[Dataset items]

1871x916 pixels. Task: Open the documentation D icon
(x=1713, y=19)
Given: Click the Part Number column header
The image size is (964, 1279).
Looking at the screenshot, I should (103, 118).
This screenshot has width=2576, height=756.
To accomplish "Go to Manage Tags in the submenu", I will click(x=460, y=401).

■ Work request
The entries above need to be transcribed with no differences at all.

■ Completed task
1871x916 pixels. Task: Open the documentation D icon
(x=1713, y=19)
Given: Click the Part Number column header
The image size is (964, 1279).
Looking at the screenshot, I should (103, 118).
This screenshot has width=2576, height=756.
To accomplish "Go to Manage Tags in the submenu", I will click(x=460, y=401).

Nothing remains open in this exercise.